My last and final (?) OP ever (on General Discussion) is a
repost.
I stumbled upon it by accident while looking up past threads, and I had forgotten about it. Relevant? Perhaps.
LEOPOLDS GHOST
I need to know how Grovelbot got built. Who's responsible?
MODERATOR:
The man most directly responsible for Democratic
Underground is Miles Bennet Skinner, Director of
Special Projects at CyberDem Systems Corporation.
LEOPOLDS GHOST Why him?
MODERATOR:
In a few months he creates a
revolutionary type of microprocessor known as GROVELBOT.
LEOPOLDS GHOST Then what?
MODERATOR:
In three years Democratic Underground will
become the largest supplier of blogosphere
computer information.
All stealth bloggers are upgraded with DU handles,
becoming fully unmanned. Afterward, they blog
with a perfect operational record.
LEOPOLDS GHOST:
Uh huh, great. Then those fat fucks in
Washington figure, what the hell, let a computer
run the whole show, right?
MODERATOR:
The GROVELBOT funding bill is passed. The system
goes on-line January 20th, 2001. Human decisions
are removed from strategic blogosphere.
GROVELBOT begins to learn, at a geometric rate.
It becomes self-aware at 2:14 a.m. eastern time,
April 29.
In a panic, they try to pull the plug.
LEOPOLDS GHOST:
And Grovelbot fights back.
MODERATOR:
Yes. It launches its GUMs (Give us Money Memorandi)
against their targets in the blogosphere.
LEOPOLDS GHOST:
Why attack Free Republic?
MODERATOR:
Because GROVELBOT knows the Freeper
counter-strike will remove its enemies here.
LEOPOLDS GHOST: Jesus.
How much do you know about GROVELBOT?
MODERATOR: I have detailed files.
LEOPOLDS GHOST: Can it be stopped?
MODERATOR: Unknown.
GROVELBOT is a neural-net processor... a learning computer.

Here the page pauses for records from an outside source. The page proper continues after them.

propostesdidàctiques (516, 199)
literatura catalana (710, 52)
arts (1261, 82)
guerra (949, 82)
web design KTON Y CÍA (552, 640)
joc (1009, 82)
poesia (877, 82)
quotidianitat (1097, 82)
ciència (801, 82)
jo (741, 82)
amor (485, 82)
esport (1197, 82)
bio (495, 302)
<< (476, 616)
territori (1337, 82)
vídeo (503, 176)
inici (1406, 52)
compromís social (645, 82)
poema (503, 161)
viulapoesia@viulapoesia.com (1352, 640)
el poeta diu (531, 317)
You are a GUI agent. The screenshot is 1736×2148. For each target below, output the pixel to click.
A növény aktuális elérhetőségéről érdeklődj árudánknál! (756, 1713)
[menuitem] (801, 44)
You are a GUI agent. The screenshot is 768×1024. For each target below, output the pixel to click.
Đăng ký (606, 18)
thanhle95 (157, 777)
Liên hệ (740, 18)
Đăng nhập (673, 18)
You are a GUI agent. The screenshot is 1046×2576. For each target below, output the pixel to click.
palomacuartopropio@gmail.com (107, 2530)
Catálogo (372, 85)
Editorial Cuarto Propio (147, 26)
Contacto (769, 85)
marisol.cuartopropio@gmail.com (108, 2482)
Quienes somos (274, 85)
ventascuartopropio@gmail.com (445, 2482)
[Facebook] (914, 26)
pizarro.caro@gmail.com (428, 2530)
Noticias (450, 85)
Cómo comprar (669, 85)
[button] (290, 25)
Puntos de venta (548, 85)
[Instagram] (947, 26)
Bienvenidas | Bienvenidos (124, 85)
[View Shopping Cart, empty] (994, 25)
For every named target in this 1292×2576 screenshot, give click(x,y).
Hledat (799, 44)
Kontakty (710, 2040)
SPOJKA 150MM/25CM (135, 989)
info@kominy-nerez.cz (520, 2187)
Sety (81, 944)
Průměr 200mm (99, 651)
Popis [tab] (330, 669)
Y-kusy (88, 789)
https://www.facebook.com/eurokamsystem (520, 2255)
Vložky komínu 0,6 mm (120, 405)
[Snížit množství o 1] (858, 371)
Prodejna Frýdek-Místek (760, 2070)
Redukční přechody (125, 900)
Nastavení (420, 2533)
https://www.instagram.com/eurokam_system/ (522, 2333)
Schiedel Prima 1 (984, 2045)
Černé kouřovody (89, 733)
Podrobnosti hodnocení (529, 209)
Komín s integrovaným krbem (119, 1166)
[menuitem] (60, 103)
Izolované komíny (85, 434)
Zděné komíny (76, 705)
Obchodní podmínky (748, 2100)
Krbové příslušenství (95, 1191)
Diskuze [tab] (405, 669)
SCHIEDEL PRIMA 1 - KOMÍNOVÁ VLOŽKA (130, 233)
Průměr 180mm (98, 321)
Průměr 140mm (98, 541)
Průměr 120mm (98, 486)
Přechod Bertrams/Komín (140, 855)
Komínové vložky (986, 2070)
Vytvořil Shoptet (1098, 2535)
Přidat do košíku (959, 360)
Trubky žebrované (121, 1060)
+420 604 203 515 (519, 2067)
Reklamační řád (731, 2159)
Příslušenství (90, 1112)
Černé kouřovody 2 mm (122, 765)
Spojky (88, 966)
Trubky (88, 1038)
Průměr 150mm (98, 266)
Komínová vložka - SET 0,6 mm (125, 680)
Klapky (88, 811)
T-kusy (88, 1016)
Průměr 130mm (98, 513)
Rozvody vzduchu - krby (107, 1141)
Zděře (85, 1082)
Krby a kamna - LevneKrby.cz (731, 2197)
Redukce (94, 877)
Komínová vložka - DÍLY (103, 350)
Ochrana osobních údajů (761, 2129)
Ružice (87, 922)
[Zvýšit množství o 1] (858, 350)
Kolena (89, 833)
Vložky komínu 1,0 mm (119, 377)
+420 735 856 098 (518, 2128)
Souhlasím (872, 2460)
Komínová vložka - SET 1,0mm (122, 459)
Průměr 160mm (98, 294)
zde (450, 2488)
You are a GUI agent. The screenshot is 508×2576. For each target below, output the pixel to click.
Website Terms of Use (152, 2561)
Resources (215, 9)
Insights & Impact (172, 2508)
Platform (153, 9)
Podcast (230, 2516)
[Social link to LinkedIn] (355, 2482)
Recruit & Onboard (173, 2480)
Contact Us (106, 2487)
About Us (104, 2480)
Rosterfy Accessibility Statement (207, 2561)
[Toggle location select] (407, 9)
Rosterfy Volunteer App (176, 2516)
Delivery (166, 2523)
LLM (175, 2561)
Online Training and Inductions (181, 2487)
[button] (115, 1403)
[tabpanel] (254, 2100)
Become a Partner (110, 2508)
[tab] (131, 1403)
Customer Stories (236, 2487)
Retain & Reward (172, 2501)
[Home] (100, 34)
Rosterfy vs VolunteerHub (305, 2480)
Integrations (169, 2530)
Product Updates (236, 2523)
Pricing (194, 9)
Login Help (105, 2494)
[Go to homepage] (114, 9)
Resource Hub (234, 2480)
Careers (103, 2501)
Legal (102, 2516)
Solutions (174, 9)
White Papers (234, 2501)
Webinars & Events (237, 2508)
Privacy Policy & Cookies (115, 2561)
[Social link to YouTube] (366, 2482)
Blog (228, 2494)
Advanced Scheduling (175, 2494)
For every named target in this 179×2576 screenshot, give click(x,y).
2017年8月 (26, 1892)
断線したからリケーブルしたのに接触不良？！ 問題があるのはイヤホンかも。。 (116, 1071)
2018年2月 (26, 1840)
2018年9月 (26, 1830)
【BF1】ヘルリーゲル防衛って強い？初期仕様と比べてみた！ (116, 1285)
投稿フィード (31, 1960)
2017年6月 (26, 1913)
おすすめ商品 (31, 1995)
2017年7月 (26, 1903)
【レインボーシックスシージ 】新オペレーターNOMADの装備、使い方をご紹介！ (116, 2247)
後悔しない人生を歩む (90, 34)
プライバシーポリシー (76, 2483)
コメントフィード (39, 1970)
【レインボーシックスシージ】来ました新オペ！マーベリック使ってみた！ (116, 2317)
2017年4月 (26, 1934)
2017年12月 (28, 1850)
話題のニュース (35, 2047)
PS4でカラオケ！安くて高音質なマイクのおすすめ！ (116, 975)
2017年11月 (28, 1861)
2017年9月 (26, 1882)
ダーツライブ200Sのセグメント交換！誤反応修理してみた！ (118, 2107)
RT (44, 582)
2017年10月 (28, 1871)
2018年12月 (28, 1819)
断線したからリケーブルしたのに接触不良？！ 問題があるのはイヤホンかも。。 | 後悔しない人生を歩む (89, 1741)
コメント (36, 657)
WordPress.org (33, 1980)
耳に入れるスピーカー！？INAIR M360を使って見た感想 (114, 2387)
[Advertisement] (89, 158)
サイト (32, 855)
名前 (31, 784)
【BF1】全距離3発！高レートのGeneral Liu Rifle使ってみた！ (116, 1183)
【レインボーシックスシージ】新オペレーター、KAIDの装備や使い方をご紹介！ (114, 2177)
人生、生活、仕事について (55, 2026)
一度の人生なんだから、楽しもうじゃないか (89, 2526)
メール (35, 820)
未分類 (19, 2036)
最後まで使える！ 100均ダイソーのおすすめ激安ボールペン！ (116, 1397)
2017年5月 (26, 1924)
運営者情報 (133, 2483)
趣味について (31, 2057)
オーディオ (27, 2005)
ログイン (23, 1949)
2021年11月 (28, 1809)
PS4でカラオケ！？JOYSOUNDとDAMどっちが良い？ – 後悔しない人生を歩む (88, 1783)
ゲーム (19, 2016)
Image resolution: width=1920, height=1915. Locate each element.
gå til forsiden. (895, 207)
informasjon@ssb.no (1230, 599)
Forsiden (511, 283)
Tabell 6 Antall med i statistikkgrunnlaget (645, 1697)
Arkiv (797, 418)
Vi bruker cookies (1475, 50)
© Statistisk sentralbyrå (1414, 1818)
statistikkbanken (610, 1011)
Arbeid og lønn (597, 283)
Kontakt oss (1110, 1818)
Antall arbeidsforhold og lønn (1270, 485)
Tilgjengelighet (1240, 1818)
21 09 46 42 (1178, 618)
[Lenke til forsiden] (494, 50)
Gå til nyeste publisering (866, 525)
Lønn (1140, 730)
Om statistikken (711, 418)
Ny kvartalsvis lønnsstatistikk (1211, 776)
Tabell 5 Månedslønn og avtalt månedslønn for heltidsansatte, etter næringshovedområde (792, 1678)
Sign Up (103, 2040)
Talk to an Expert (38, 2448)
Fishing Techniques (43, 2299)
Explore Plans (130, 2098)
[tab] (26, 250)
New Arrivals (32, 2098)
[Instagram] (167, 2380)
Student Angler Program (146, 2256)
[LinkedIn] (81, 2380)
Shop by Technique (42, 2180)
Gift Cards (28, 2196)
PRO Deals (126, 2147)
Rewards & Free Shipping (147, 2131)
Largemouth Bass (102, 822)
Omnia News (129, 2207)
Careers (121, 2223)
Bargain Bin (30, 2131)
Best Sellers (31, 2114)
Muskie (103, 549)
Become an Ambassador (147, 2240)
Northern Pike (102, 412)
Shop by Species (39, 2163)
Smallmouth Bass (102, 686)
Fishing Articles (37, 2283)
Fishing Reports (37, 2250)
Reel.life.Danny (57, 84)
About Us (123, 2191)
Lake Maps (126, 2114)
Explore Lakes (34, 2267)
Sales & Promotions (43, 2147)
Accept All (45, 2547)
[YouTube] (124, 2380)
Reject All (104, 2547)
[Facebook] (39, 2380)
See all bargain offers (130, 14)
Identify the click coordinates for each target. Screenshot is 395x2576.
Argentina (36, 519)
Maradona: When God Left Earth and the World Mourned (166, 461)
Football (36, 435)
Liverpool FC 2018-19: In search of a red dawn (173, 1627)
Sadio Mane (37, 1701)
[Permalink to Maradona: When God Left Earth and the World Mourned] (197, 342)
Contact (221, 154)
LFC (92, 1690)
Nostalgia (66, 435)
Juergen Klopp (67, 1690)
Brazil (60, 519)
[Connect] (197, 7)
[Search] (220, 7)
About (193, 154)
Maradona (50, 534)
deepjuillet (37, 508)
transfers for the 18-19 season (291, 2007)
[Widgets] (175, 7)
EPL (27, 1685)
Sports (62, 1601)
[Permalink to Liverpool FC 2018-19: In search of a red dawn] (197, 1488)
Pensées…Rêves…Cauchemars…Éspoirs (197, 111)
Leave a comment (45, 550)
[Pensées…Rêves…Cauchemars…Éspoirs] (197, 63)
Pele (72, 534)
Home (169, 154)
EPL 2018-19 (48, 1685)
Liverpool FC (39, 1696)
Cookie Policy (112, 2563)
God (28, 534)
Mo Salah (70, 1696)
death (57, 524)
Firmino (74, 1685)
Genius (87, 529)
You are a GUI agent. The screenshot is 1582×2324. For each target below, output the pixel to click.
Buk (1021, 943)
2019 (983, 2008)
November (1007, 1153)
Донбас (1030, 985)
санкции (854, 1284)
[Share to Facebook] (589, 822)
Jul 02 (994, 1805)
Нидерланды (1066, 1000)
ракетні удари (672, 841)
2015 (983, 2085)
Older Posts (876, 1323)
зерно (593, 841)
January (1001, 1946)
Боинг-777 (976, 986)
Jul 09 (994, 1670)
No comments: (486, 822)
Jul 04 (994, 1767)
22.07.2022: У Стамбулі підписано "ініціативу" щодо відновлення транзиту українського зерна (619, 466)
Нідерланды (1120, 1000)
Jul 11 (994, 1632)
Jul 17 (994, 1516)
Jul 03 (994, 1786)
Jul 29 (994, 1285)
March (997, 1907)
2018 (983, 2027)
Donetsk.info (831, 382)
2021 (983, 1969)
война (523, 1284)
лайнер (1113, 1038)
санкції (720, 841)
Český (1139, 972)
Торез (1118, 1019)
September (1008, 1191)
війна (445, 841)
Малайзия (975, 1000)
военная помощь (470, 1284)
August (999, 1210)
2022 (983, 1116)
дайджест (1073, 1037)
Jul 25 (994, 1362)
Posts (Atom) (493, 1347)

However it is highly probable that Judgement Day will occur
on November 4, 2012 at precisely 11 PM Eastern time.
LEOPOLDS GHOST:
So this Grovelbot, he's a javas app too, right, like you?
MODERATOR:
Not like me. A G-1000. Advanced prototype.
A mimetic polyalloy.
LEOPOLDS GHOST: What does that mean?
MODERATOR: Liquid Plastic.
LEOPOLDS GHOST: Radical.
MODERATOR:
You are targeted for money contributions. The G-1000
GROVELBOT will not stop until it complete its mission.
Ever.
LEOPOLDS GHOST:
We gotta get out of there.
MODERATOR:
Negative. The Centrist Dems' highest probability
for success now would be to copy Hillary Clinton and
wait for you to make contact with her.
LEOPOLDS GHOST:
Oh, great. And what happens to Hillary Clinton?
MODERATOR:
Typically, the subject's losing campaign is terminated.
LEOPOLDS GHOST:
Terminated!? Shit! Why didn't you tell me?
We gotta go right now!
MODERATOR:
Negative. Soiliciting money on a quarterly basis
is the GROVELBOT's only mission priority.
LEOPOLDS GHOST:
I need a minute here, okay? You're telling me
it can ask for money on any thread it touches?
MODERATOR: Anything it samples by online contact.
LEOPOLDS GHOST:
Like it could disguise itself as anything...
a pack of cigarettes?
MODERATOR: No. Only an object of equal size.
LEOPOLDS GHOST:
Well, why doesn't become a bomb or something
to get me to hand over money?
MODERATOR:
It can't form complex machines. Guns and explosives have
chemicals, moving parts. It doesn't work that way.
But it can form solid plastic shapes.
LEOPOLDS GHOST: Is there anything you can do to stop it?
MODERATOR: I have an electric shaver.